**Aim of the task**
No pictures belong in the copy. Reproduce exactly the lines beginning at the line containing "The height and" and continuing to the end of the entries below.

(Stored items)
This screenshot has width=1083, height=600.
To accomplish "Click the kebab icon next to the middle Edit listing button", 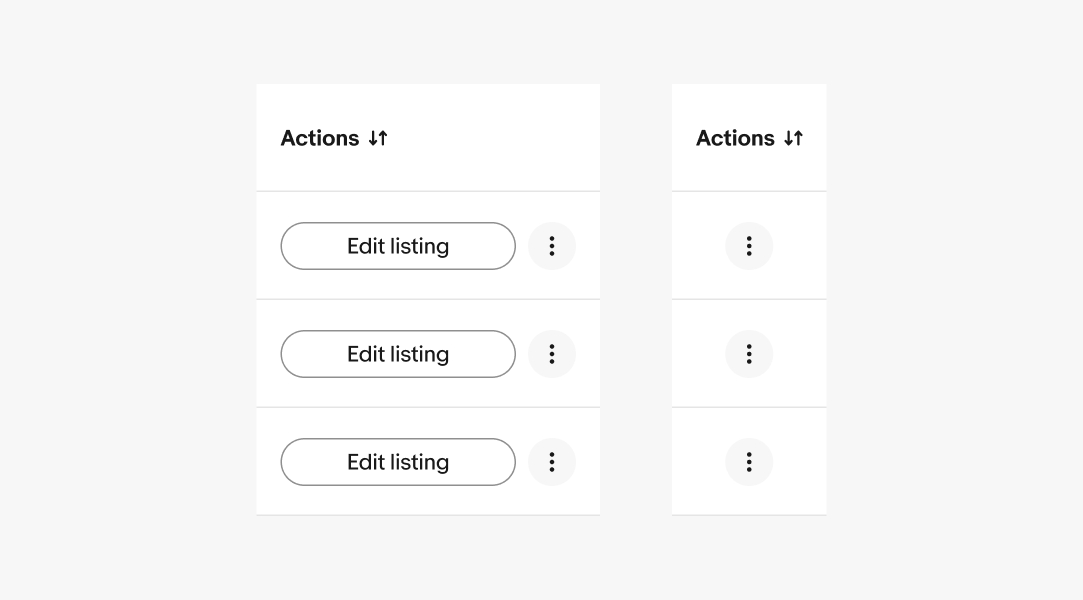I will pyautogui.click(x=552, y=354).
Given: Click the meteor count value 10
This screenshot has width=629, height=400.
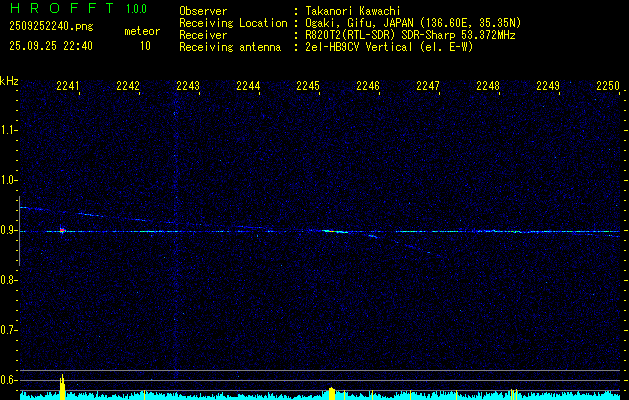Looking at the screenshot, I should coord(145,46).
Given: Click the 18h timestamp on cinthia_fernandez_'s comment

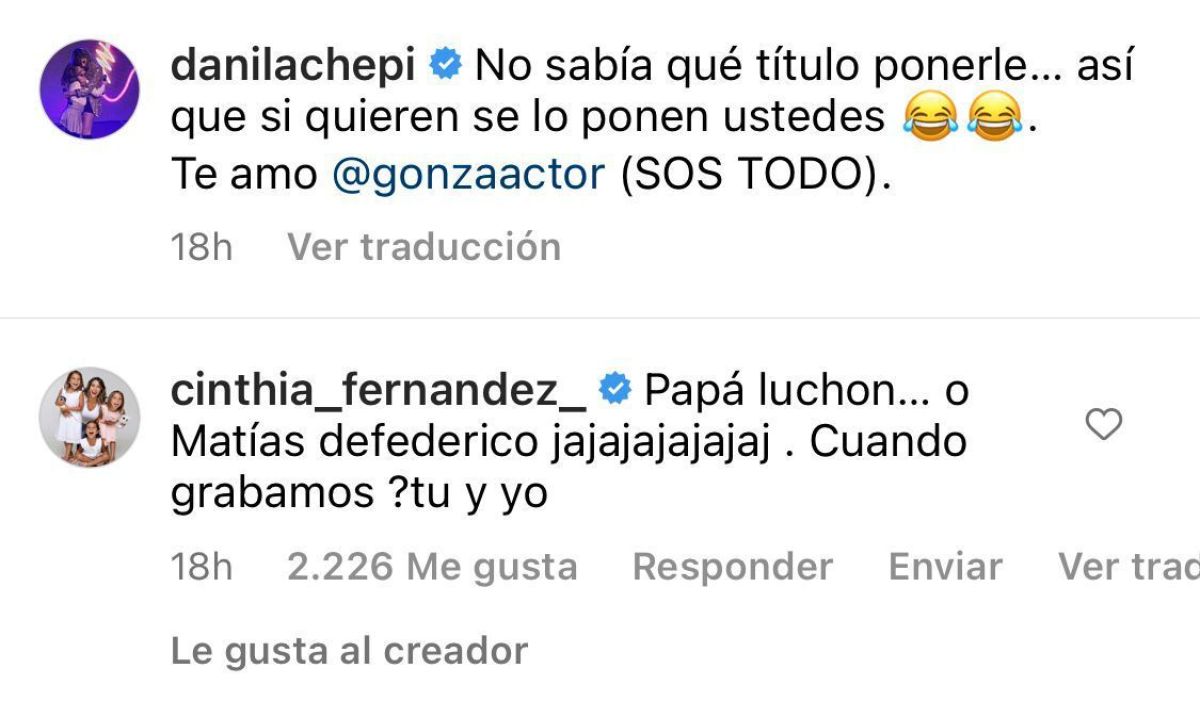Looking at the screenshot, I should point(201,567).
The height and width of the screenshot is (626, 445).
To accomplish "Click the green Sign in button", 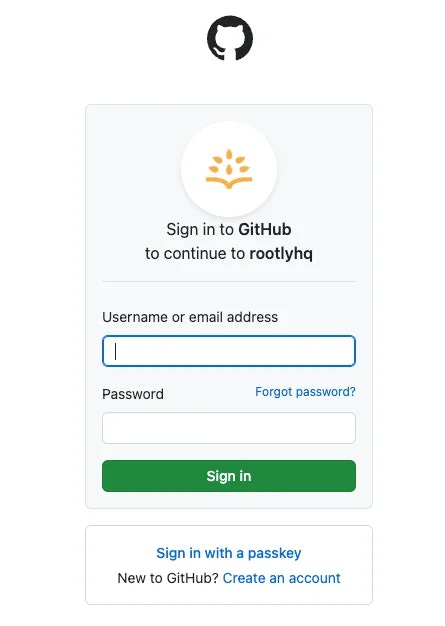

**Response box**
The height and width of the screenshot is (626, 445).
To accomplish "Click the green Sign in button", 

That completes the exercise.